• **Article**:
○ ○ ○ ○

Un document repris dans le livre est à ce sujet assez éloquent : il s'agit de la grille des tarifs mis en place par les nazis pour la « location des prisonniers » aux usines. le calcul de la rentabilité d'un détenu est basé sur une durée de vie moyenne de 9 mois. Très pragmatique le document prévoit dans le calcul de la rentabilité sur ces 9 mois « l'utilisation rationnelle du cadavre » à savoir les dents en or, les vêtements, les objets de valeur, sans oublier de déduire le coût moyen de l'incinération. Au total un détenu rapportera donc en moyenne 1 631 marks… On fait difficilement plus glauque et plus inhumain. Pourtant je vous assure que dans ces témoignages j'ai lu bien pire.

Entre sa création en 1936 et sa libération le 22 avril 1945, 204 537 prisonniers vont être retenus à Sachso, 100 167 détenus seront exterminés et 9000 mourront pendant les marches de la mort. Sans compter ceux qui mourront des suites des mauvais traitements après cette date et tous ceux qui sont morts sans laisser de trace, les archives ayant été partiellement brûlées par les Allemands pendant la débâcle.

Entre ces deux dates des hommes ont vécu l'enfer dans l'enceinte de Sachso. Ce sont principalement des triangles rouge : opposants politiques. Beaucoup de français furent envoyés dans ce camps il y eut les gueules noires du Nord qui avaient fait grève pour protester contre leurs conditions de travail et le gouvernement de Vichy. En 1941, 300 d'entre eux arrivèrent à Sachso. Il y eut également les fameux Nuit et Brouillard qui étaient des résistants et des saboteurs voués à une mort certaine mais dont personne ne devait connaître le sort. C'est également à Sachso que les SS punis pour un motif quelconque étaient envoyés, de même pour les antifascistes Allemands. Au nombre des détenus il y avait aussi de nombreux triangles vert, à savoir des prisonniers de droit commun.

○ ○ ○ ○

• **Segment de données**:
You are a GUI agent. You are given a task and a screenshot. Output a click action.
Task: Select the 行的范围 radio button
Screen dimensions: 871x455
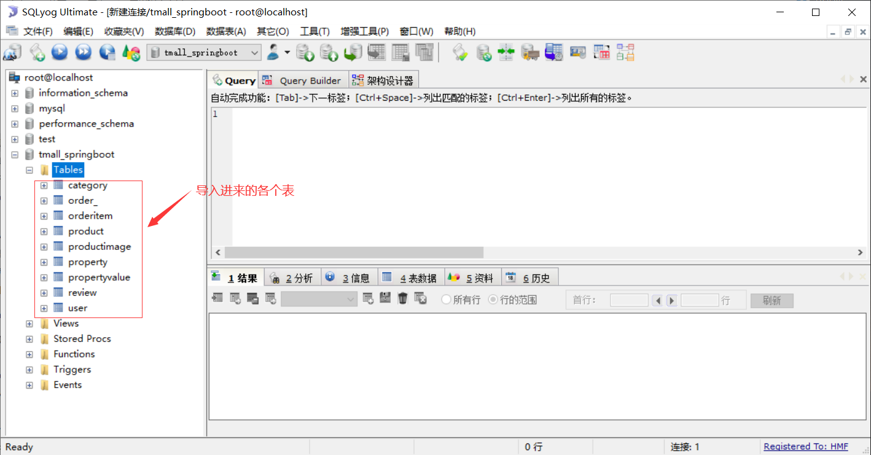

○ ○ ○ ○

• **Consignes**:
A. Selon l'article sur le camp de Sachso, combien de mineurs du Nord y arrivèrent en 1941 ?
B. D'après l'article sur le camp de Sachso, pourquoi les chiffres de morts qui y sont donnés n'incluent-ils pas toutes les victimes ? Répondez en une à trois phrases.
C. Reprenez l'article sur le camp de Sachso à la suite de sa dernière phrase.

• **Réponses rédigées**:
A. 300 mineurs du Nord arrivèrent à Sachso en 1941.

B. Ces chiffres ne comptent pas ceux qui sont morts des suites des mauvais traitements après la libération du camp. Ils laissent aussi de côté tous ceux qui sont morts sans laisser de trace, parce que les Allemands ont partiellement brûlé les archives pendant la débâcle.

C.
ce livre recueille 300 témoignages de français qui ont survécu et qui se sont sentis le devoir de raconter. Il se sont alors fait violence pour affronter leurs cauchemars et raviver leurs douloureux souvenirs. Très bien construit le livre s'articule autour de ces témoignages et nous parle de l'internement dans ce camp, du voyage en convois jusqu'aux marches de la mort en passant par la quarantaine à l'arrivée dans le camp, les différents kommandos existants, le revier, les tentatives d'évasion, le fonctionnement administratif absurde mais terriblement efficace, la résistance au sein du camps (son organisation et ses actions) et enfin la libération.

En presque 600 pages beaucoup de choses ont été écrites, instructives mais surtout douloureuses et révoltantes. Pourtant le récit n'est pas larmoyant il est animé de la détermination de tous ces rescapés. Ce que j'en retiendrai surtout c'est la force de caractère de ces hommes à qui on a voulu nier toute humanité. Affamés, maltraités, ils ne se sont pas contentés de survivre comme les SS s'y attendaient. Ils n'ont cessé de faire preuve de courage et de lutter d'une manière qui les rend presque sur-humains. L'importance de la solidarité entre les détenus, même de nationalité différente, est frappante. Alors que les SS tentent de diviser les prisonniers et de les dresser les uns contre les autres dans un chacun pour soi fatal (auquel certain d'ailleurs céderont, c'est inévitable) la plupart ne tombent pas dans le piège et mettent en place une solidarité à la fois salvatrice et dangereuse car cela les amène à prendre des risques. L'exemple le plus marquant est « la soupe des français ». Les français ayant le droit de recevoir des colis (ce qui n'est pas le cas des russes ou des juifs par exemple) ils vont mettre leurs contenus en commun (enfin ce qu'il en reste après le pillage des geôliers). Avec la complicité des cuistots français ils vont permettre à l'ensemble des détenus de profiter d'un supplément de soupe.
Si nourrir les corps est primordial ils n'en oublient pas la lutte qui les a amené au camp et pendant 22 mois un bulletin quotidien relayant les dernières informations circulera dans le camp grâce à la résistance. S'ils avaient été pris c'était la mort à coup sur. Ils profitent également d'être employés dans les usines pour s'adonner au sabotage avec une ruse et une intelligence incroyables. Ils seront d'ailleurs aidés par de nombreux allemands au triangle rouge. C'est ainsi que l'un des avions de la Luftwaffe le E177 fut un véritable désastre tellement il avait été saboté à toutes les étapes de la chaîne.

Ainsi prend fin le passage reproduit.